(Stored items)
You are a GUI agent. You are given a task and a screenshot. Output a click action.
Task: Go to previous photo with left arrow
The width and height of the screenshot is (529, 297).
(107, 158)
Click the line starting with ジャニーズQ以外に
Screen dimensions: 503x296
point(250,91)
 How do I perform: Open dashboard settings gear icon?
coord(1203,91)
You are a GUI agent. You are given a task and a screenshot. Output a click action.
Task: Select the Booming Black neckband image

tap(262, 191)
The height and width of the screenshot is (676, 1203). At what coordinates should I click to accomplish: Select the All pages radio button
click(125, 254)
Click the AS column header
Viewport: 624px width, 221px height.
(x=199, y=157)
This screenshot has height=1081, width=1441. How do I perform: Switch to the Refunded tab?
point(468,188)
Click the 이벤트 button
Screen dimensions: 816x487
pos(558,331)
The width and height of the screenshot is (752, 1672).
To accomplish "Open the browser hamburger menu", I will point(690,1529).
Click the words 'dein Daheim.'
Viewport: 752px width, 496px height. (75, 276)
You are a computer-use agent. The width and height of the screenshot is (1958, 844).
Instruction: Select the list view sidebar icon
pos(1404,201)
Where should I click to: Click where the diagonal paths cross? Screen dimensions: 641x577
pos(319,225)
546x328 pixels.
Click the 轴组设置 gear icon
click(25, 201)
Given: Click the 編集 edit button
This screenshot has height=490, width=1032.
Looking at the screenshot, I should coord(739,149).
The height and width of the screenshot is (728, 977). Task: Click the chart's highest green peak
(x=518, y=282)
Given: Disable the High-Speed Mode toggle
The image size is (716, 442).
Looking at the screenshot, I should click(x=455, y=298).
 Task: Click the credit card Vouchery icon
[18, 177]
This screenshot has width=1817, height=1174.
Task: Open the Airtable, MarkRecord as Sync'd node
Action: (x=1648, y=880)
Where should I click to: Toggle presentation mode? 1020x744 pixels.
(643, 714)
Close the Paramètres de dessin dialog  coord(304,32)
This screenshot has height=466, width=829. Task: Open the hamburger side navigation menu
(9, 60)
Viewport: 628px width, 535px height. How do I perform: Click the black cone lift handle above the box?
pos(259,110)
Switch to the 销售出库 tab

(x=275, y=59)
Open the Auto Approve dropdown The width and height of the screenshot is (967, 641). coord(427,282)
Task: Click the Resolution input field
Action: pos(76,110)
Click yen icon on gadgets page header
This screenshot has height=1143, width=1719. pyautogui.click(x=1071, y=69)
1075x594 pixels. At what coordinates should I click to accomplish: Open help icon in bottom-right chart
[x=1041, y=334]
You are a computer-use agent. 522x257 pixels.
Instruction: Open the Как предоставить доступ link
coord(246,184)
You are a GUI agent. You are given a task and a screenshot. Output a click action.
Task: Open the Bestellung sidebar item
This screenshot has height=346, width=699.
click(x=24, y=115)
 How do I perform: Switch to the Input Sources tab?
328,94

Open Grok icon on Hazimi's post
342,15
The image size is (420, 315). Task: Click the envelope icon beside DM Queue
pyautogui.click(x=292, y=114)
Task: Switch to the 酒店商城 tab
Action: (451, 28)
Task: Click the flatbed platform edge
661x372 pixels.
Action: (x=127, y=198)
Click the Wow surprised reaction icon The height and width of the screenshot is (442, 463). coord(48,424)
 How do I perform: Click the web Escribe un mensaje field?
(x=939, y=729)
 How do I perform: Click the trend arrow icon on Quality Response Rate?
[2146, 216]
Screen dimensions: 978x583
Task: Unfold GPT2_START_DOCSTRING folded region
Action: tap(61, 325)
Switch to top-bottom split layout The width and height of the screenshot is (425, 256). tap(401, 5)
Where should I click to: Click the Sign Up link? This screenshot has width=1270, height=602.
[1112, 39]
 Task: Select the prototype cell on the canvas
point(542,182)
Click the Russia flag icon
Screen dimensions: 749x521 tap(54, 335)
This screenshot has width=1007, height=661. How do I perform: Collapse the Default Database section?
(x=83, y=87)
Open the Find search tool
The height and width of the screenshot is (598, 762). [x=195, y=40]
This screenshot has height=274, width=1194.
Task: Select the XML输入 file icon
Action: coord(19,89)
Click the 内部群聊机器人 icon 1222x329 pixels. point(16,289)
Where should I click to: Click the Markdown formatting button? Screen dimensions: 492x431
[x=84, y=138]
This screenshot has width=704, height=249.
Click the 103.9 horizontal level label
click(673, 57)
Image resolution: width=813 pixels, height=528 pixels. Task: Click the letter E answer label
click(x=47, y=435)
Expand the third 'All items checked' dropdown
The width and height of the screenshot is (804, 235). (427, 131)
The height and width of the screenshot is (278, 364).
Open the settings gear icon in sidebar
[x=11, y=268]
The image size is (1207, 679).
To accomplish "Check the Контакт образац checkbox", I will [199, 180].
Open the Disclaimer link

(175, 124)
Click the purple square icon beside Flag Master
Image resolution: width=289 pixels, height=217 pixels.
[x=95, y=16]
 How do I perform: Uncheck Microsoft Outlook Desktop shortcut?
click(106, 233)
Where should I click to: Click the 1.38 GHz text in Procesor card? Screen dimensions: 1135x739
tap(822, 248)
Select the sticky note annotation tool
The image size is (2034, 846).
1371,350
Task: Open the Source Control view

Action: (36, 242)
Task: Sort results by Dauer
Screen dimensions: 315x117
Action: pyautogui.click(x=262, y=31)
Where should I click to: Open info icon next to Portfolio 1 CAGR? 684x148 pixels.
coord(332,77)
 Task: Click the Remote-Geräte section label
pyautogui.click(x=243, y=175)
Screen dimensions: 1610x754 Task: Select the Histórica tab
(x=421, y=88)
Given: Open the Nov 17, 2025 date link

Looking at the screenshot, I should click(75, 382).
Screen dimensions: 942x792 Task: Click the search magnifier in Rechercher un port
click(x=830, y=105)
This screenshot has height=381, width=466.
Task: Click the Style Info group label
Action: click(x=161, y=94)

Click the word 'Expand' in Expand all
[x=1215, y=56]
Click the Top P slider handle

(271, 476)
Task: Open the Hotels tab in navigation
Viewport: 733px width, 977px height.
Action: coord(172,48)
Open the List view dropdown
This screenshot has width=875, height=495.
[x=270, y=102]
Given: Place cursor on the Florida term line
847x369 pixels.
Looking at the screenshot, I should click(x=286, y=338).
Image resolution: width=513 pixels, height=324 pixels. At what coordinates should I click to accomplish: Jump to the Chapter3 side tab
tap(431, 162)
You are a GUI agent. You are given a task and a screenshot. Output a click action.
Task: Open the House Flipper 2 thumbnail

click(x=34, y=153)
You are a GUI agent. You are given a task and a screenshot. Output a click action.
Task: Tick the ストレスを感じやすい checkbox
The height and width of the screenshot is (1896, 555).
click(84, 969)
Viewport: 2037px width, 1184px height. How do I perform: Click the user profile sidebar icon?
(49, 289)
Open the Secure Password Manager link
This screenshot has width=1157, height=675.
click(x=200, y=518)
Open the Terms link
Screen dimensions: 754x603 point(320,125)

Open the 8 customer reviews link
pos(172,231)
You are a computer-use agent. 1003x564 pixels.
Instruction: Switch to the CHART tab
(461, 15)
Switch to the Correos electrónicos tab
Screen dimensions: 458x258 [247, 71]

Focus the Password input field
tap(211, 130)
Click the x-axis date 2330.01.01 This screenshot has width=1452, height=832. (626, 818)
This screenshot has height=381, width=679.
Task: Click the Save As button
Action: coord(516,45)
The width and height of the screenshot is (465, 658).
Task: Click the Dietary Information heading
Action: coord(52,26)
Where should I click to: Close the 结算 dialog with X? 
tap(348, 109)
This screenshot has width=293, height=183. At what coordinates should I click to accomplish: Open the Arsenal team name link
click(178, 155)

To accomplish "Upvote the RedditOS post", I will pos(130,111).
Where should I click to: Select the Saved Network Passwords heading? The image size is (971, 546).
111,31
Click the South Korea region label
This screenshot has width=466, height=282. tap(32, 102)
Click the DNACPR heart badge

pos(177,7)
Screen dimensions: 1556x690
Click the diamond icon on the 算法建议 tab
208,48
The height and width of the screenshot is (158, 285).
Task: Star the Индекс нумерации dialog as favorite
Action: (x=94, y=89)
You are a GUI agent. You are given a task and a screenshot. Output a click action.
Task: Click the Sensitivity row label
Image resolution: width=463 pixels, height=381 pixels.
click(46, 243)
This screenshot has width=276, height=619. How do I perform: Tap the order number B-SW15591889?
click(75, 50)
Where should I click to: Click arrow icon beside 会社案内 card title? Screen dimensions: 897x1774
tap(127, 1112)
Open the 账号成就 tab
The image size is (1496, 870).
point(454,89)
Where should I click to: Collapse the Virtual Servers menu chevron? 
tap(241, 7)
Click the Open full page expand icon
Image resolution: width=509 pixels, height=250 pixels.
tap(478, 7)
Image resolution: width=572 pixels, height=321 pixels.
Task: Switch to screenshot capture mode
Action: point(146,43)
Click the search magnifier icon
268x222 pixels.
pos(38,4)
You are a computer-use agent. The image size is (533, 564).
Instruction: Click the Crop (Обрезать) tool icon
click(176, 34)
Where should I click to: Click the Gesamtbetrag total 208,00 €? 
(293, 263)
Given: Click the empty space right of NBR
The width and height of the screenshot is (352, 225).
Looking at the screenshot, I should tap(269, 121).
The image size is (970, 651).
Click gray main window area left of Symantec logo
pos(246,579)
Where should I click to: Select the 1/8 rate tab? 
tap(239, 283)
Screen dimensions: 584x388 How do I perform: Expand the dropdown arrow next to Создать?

Exercise goal: Copy the stretch of items from the line containing "Click the Wow" through the line containing "Action: tap(61, 325)" without any changes.

Correct response:
Click the Wow surprised reaction icon The height and width of the screenshot is (442, 463). coord(48,424)
 How do I perform: Click the web Escribe un mensaje field?
(x=939, y=729)
 How do I perform: Click the trend arrow icon on Quality Response Rate?
[2146, 216]
Screen dimensions: 978x583
Task: Unfold GPT2_START_DOCSTRING folded region
Action: tap(61, 325)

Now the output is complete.